* **The records**:

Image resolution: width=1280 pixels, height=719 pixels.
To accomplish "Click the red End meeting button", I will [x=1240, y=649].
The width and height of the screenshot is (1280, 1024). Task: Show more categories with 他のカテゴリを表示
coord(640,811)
---
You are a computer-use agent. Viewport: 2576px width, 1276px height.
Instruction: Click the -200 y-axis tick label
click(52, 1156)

* **Exercise directions**: In the listing, copy everything from the line containing "The width and" down to the line containing "coord(640,811)", replacing "categories" with "sections" and leaving all else unchanged.

* **Full output**:
The width and height of the screenshot is (1280, 1024). Task: Show more sections with 他のカテゴリを表示
coord(640,811)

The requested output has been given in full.